Relocating the Plate in the FI AFC Unit

by Mark Strand


  1. Remove the AFC from the van.
  2. Carefully pry the black plastic cover from the aluminum AFC body. This may take some doing. First cut any RTV sealant from the cap and the aluminum body and then carefully slide a thin bladed knife in between the cover and the body working your way around the cover. Don't apply to much force, the idea is to pop the cover off, not cut if off. At some point with a little persuasion the cover will come off.
  3. Orientation: looking into the unit you will see a white ceramic plate with black resistive nodes on it and the black resistive coating that the wiper blades travel on. From the white plate follow the copper wiper arm back to a black nylon part which indexes the wiper arm assembly to the spindle of the flapper assembly. The wiper indexing mechanism is attached via a screw to an aluminum clamp which in turn is attached to the flapper spindle.
  4. Look at the black resistive layer that the copper wipers sweep across. In my case this area was so badly worn that both contact points had worn the resistive layer off for about a quarter inch exposing the white ceramic plate (I understand some wipers only have one contact point). Note which way you must move the plate in order to gain a good contact surface. If the black resistive layer appears to be in good condition skip the rest of the procedures and seal this unit back up.
  5. Remove the two female lugs, these are from temp sender I. The wires of which come from under the white resistor plate.
  6. Remove the four screws from the AFC electrical connector assembly and set aside.
  7. Remove the assembly from the housing using caution as part of the assembly makes contact with both the wiper assembly and white ceramic plate.
  8. Using an xacto knife, scribe the aluminum clamp on both sides of the black nylon wiper indexing mechanism so you can return this part to the original location upon reassembly.
  9. Remove the screw from the indexing mechanism and careful remove the wiper index assembly. Set aside.
  10. Remove one of the screws from the plate and make note of the orientation of the screw hole in the plate and the mounting hole in the AFC body as you will most likely need to relieve some of the material from the plate to facilitate the relocation. Remove the rest of the screws.
  11. Remove the ceramic plate assembly. This unit is not static sensitive so you can handle it with your fingers just keep them OFF the resistive layer that the wipers rub against. One other note; DON'T fiddle with the two metal tabs that extend from and back into the metal plate. These make electrical contact to ground from the ceramic plate.
  12. In my case the plate had to be moved far enough that I had to remove material from one side of the plate as well as elongate the mounting holes. I used a Dremel Moto Tool to do the work. Prior to cutting the material away I wrapped the unit in "Glad" wrap to protect the surface of the resistive layer from debris and finger oil. Work carefully and slowly so as not to develop a great amount of heat while grinding the material away. Remember, the tortoise won against the hair.
  13. Test fit the assembly to make sure you have removed enough material.
  14. Reassemble in reverse order and seal with a silicone sealant. I chose to use Permatex Ultra Gray because my past experience is that this stuff seals but if you need to get back into the part that's sealed it's not a royal PITA. Whatever you do use this stuff sparingly. You need to seal the unit but don't cake it on. NOTE: you must seal this up at some point because a small amount of air will leak through the bearings in the flapper spindle which will affect the mixture slightly.

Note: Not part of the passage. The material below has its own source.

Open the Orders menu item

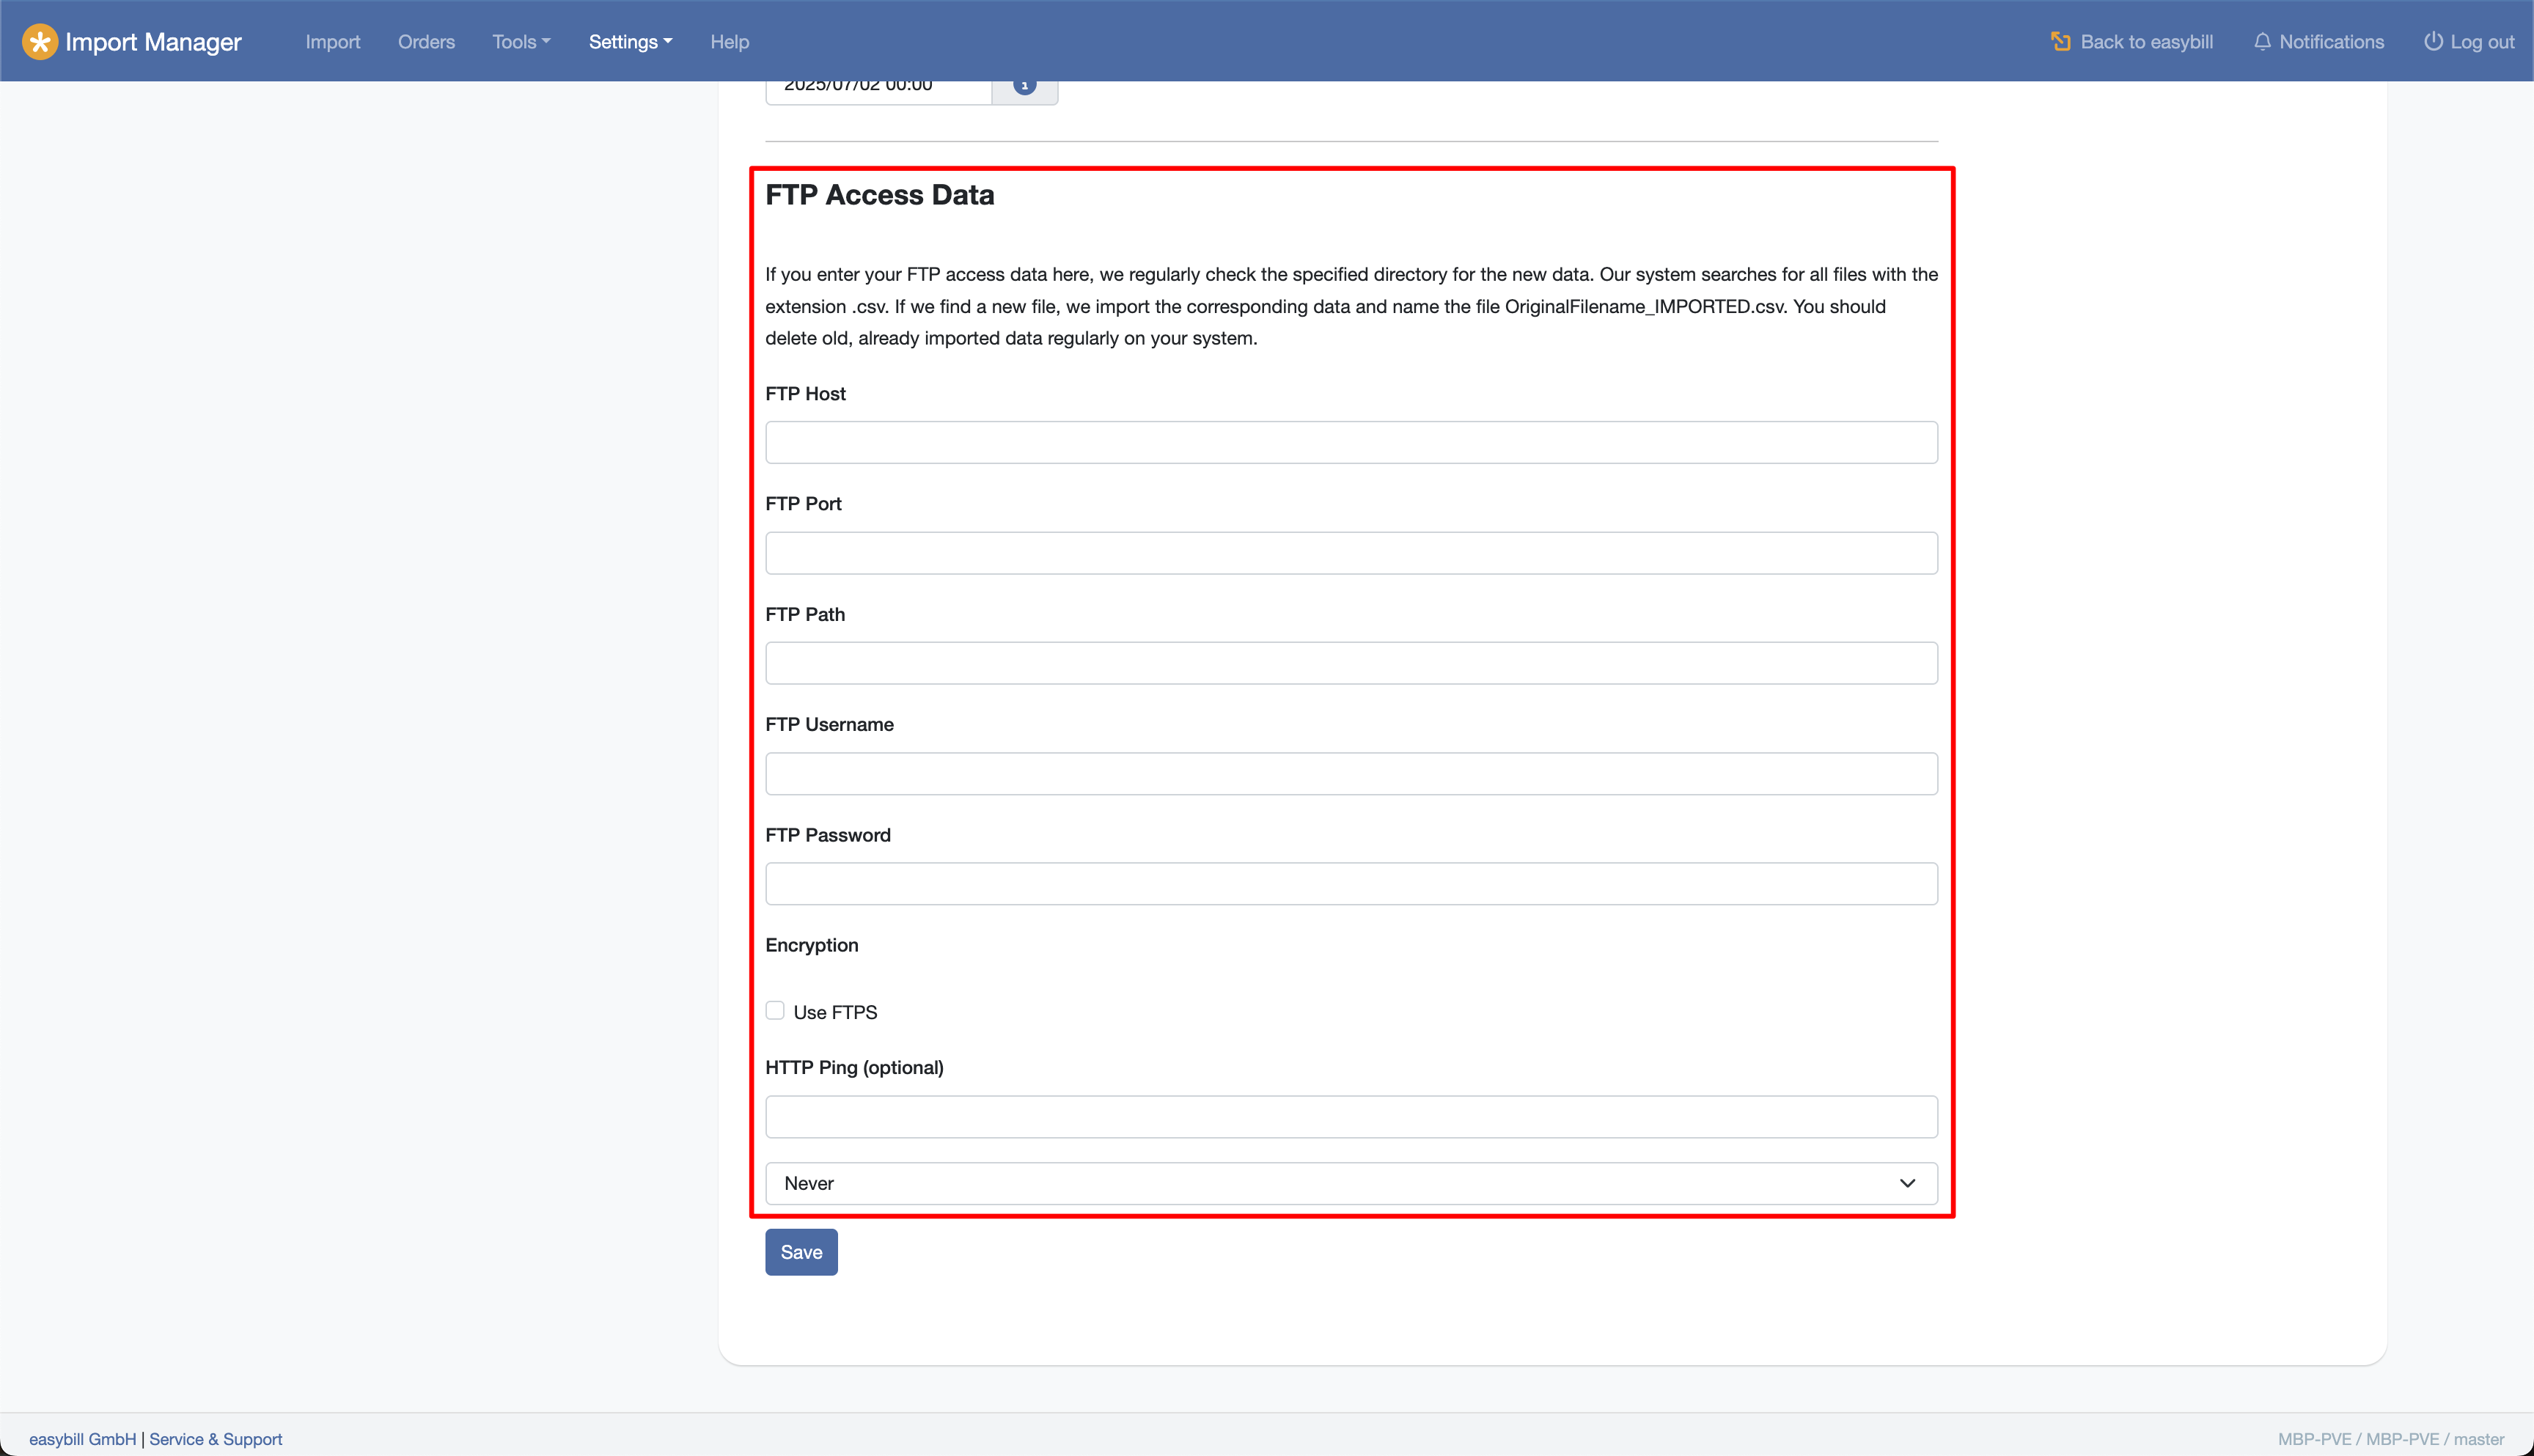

That's pretty much it, however when I put mine back in service the motor leaned way out so I had to move the indexed thumb wheel as well. In the case of my unit when I loosened the spring the motor leaned even further. When I tightened the spring the fuel mixture became richer. I moved my thumb wheel five notches and everything came back into sync. You must use a CO meter in order to get this right otherwise you risk burning the valves with too lean a mixture. This is where the assistance of a trusted mech comes into play.